● Text
** Begin **

Brown Sugar Sweet Potato Cornbread:

Eman Brooks
This moist, tender cornbread combines the natural sweetness of mashed sweet potatoes with the rich caramel notes of brown sugar. Its warm spices and golden crust make it a perfect side for fall dinners, holiday meals, or anytime comfort food cravings strike.
Prep Time 15 minutes
Cook Time 24 minutes
Total Time 40 minutes
Course Side Dish / Bread
Cuisine American
Servings 8
Calories 220 kcal

Ingredients
  

  • 1 cup yellow cornmeal
  • 1 cup all-purpose flour
  • ½ cup packed brown sugar
  • 1 tablespoon baking powder
  • 1 teaspoon baking soda
  • 1 teaspoon salt
  • 2 teaspoons ground cinnamon
  • ½ teaspoon ground nutmeg
  • cups mashed sweet potatoes roasted or boiled
  • 2 large eggs
  • 1 cup buttermilk
  • ½ cup unsalted butter melted

Instructions
 

  • Preheat oven to 375°F (190°C) and grease or line a 9-inch square baking dish.

** End **

● Raw records
** Begin **

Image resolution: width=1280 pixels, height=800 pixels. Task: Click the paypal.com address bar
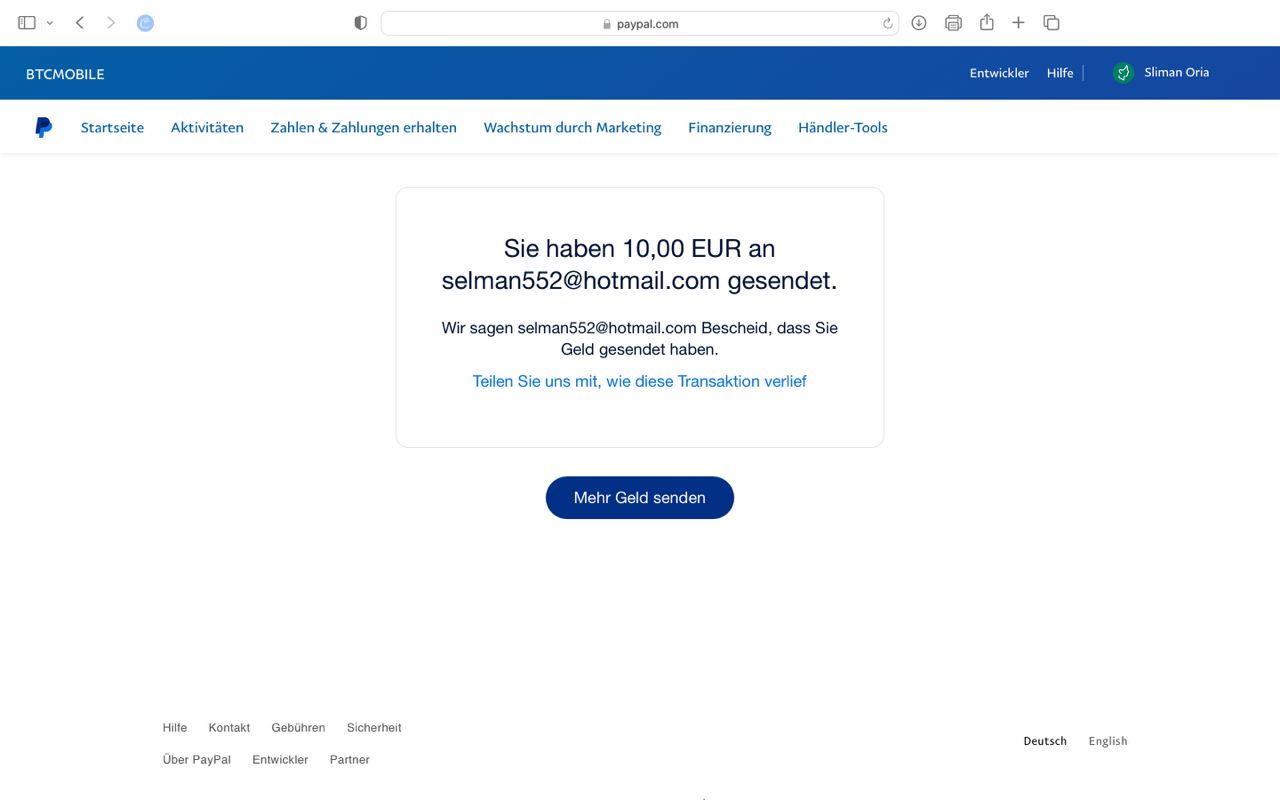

** End **
** Begin **

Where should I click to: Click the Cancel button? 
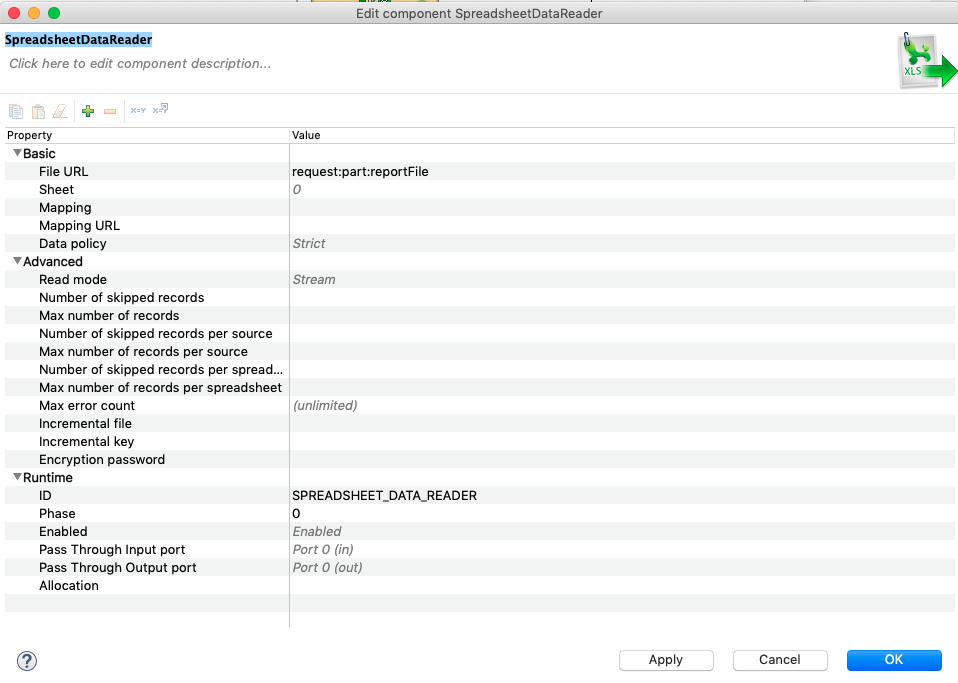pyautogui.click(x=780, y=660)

** End **

● Set of tasks
(1) Answer these about the cornbread recipe:
(a) What oven temperature does it call for?
(b) How many servings does it make?
(c) How much ground cinnamon goes in?
(2) Carry on writing the cornbread recipe, picking up right after the step about preheating the oven and preparing the baking dish.
The listing has nothing to do with the cornbread recipe.

● Results by task
(1)
(a) 375°F (190°C)
(b) 8
(c) 2 teaspoons

(2)
  • In a large bowl, whisk cornmeal, flour, brown sugar, baking powder, baking soda, salt, cinnamon, and nutmeg.
  • In another bowl, whisk mashed sweet potatoes, eggs, buttermilk, and melted butter until combined.
  • Pour wet ingredients into dry; stir gently until just combined (do not overmix).
  • Pour batter into prepared pan and smooth the top.
  • Bake 25-35 minutes until golden and a toothpick inserted in center comes out clean.
  • Let cool before slicing and serving.

Notes

For extra flavor, roast the sweet potatoes whole and scoop the flesh. Serve warm with butter or honey for a delicious treat. Substituting regular milk and vinegar for buttermilk works in a pinch.